*** Record excerpts ***

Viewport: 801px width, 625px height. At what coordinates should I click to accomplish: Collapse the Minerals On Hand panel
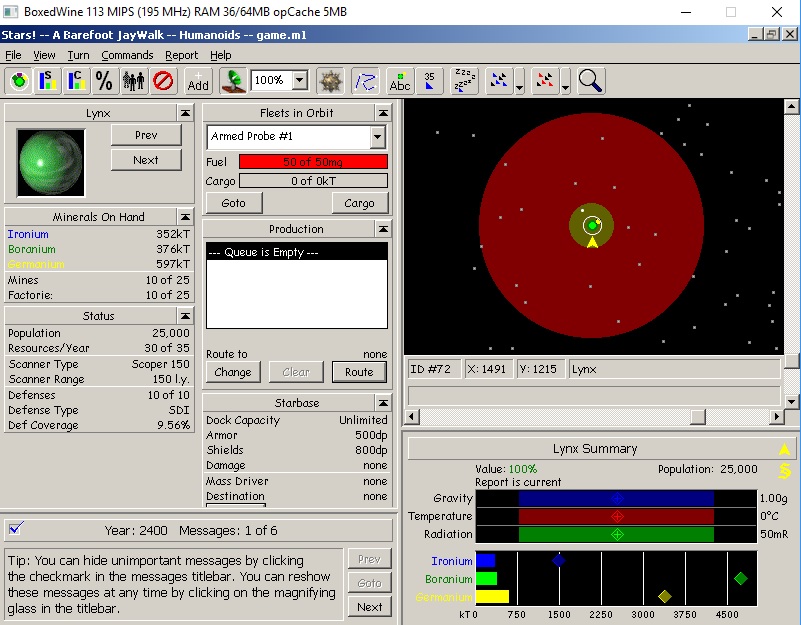click(185, 217)
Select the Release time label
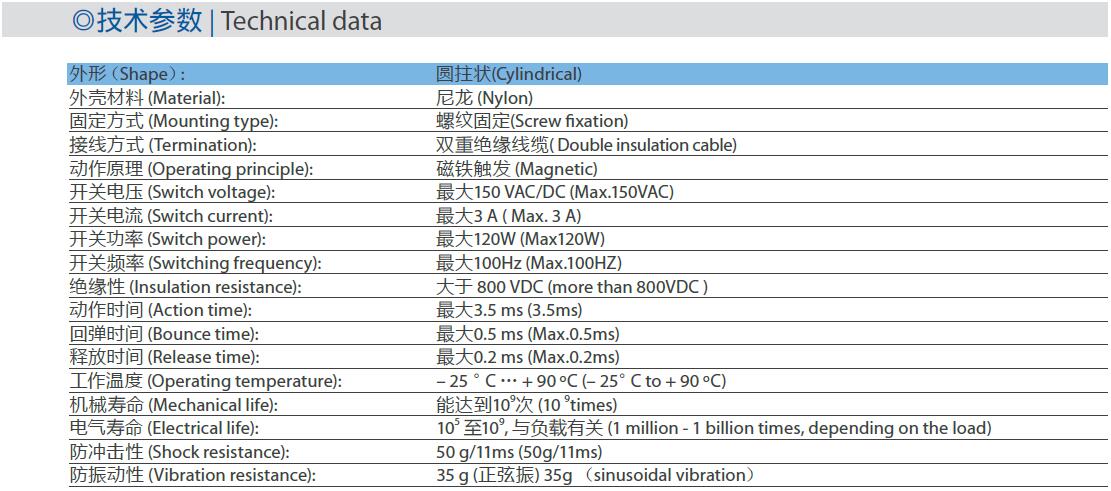The image size is (1111, 491). [164, 357]
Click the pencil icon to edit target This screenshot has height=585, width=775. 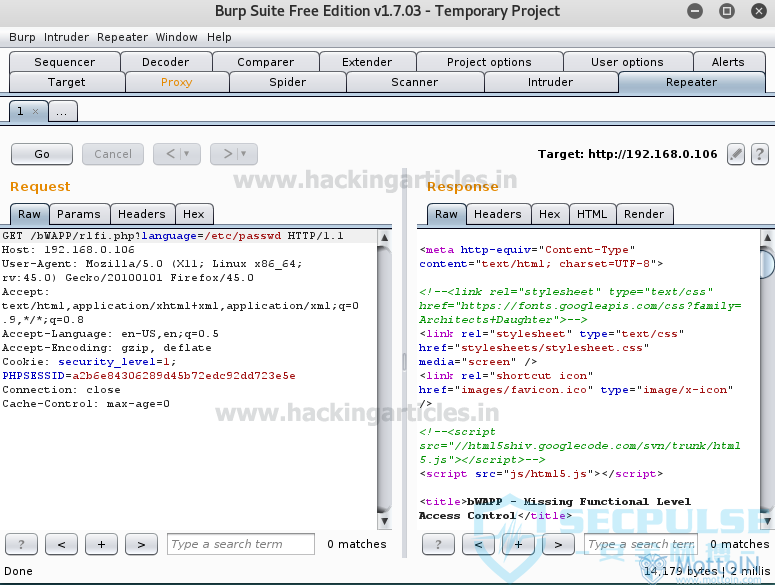736,154
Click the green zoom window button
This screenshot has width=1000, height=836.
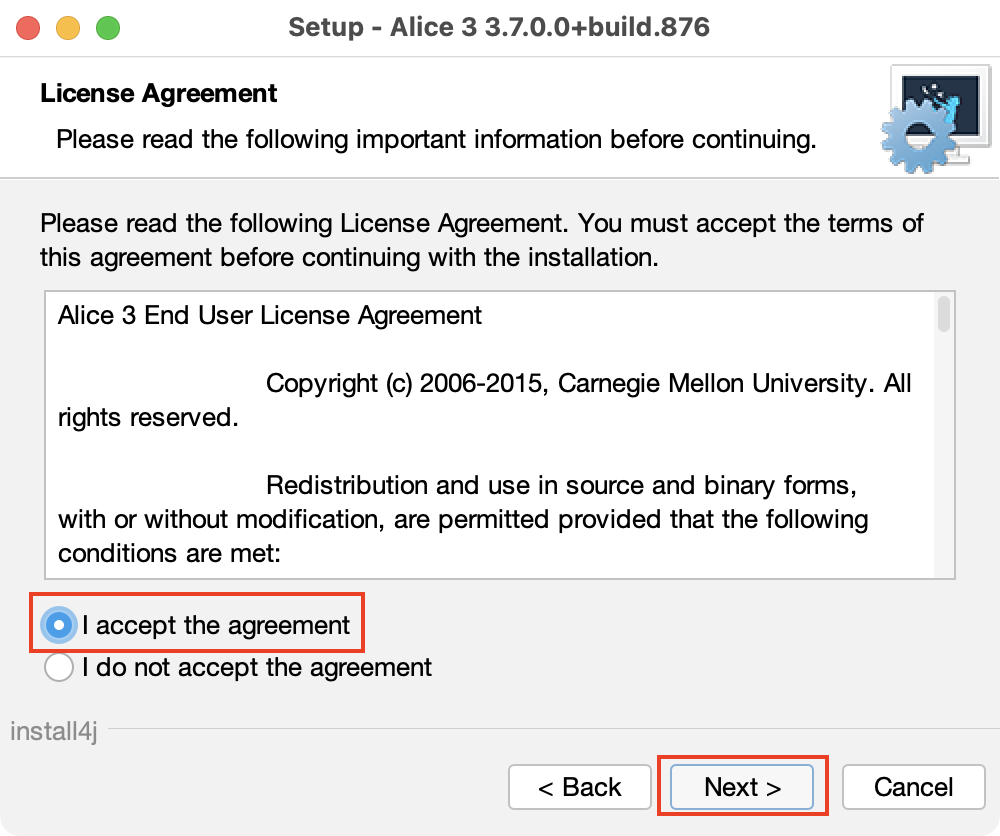tap(107, 27)
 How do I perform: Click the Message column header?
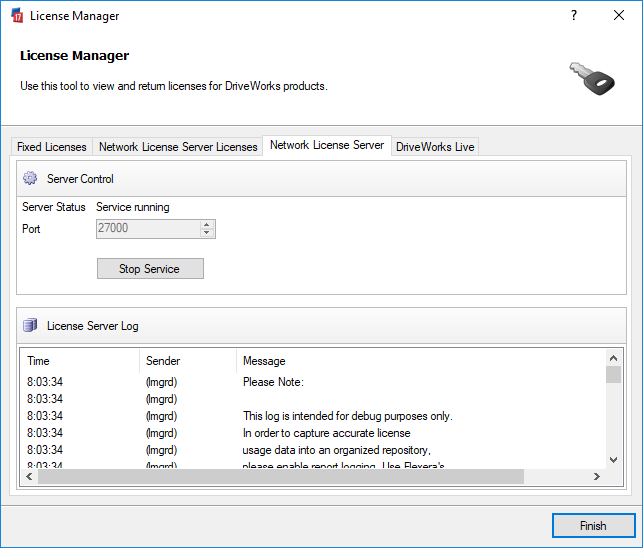[x=420, y=361]
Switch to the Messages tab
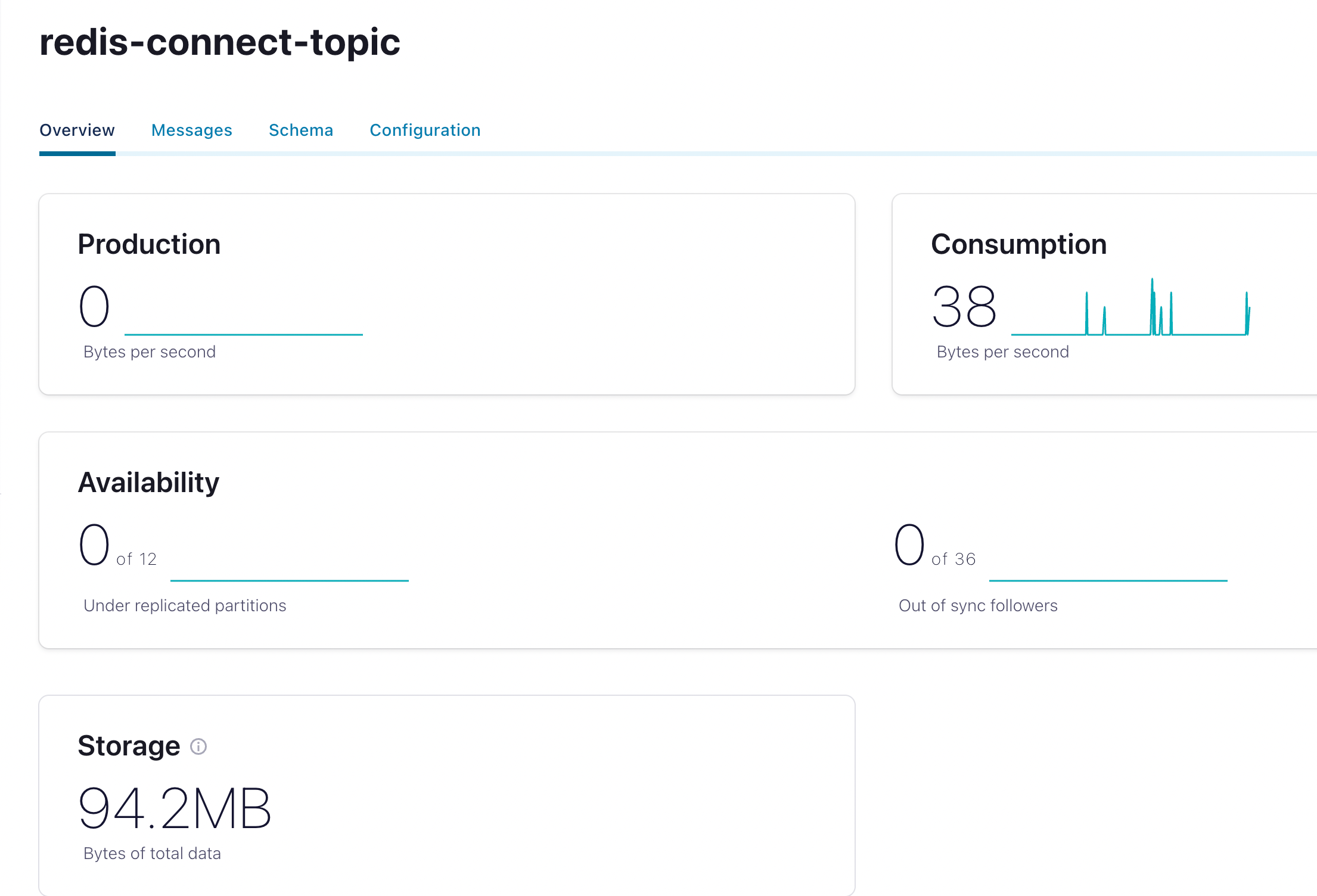Image resolution: width=1317 pixels, height=896 pixels. 192,130
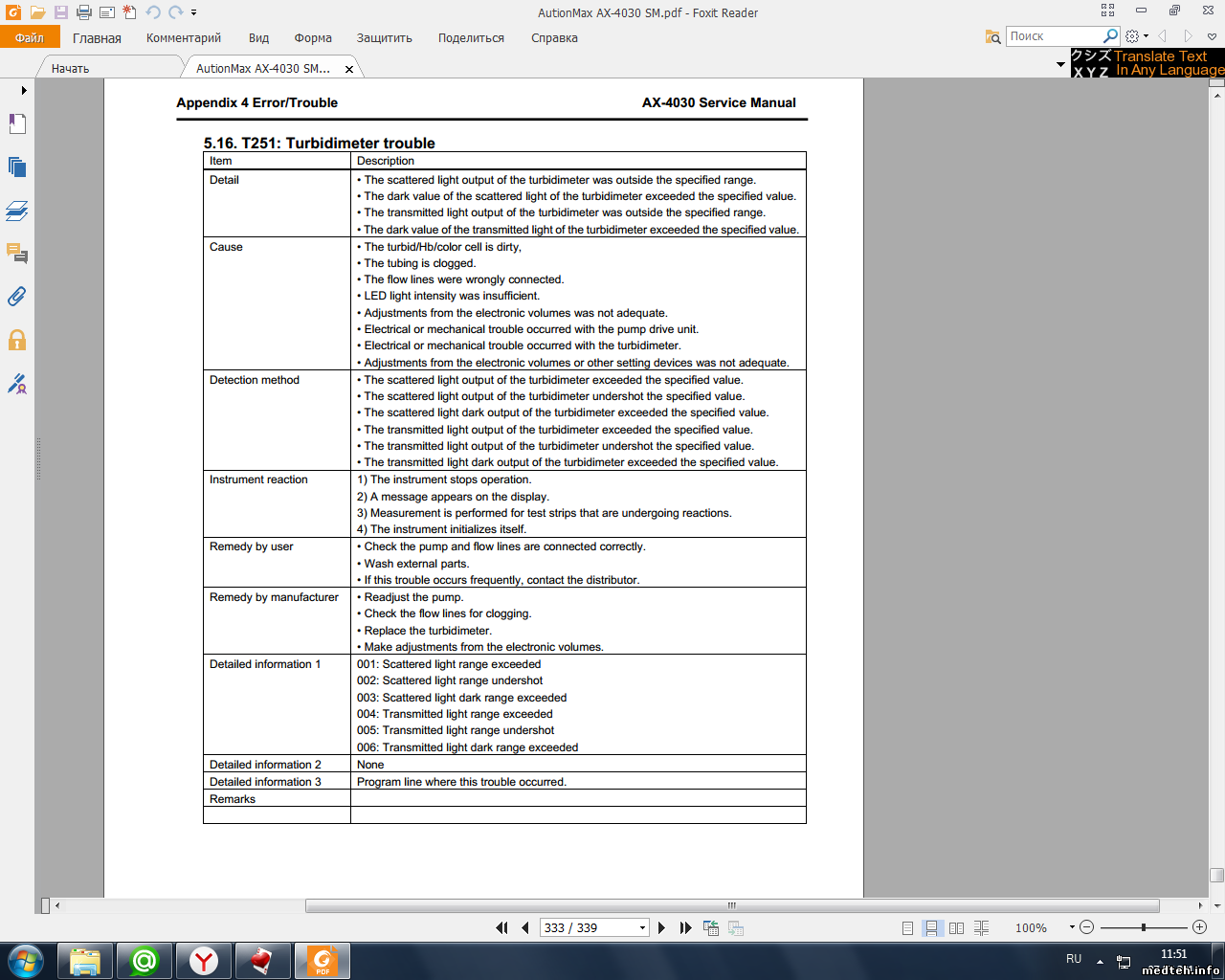Open the Pages thumbnails panel
The image size is (1225, 980).
click(x=17, y=167)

*** End of Record excerpts ***

Problem details:
In the entries above, find the line containing "Click the green zoom window button". Transcribe it and every later line to the end, exactly, and leave out the pictures.

Written solution:
Click the green zoom window button
This screenshot has width=1000, height=836.
tap(107, 27)
 How do I perform: Click the Message column header?
[x=420, y=361]
Switch to the Messages tab
Image resolution: width=1317 pixels, height=896 pixels. 192,130
Open the Pages thumbnails panel
The image size is (1225, 980).
click(x=17, y=167)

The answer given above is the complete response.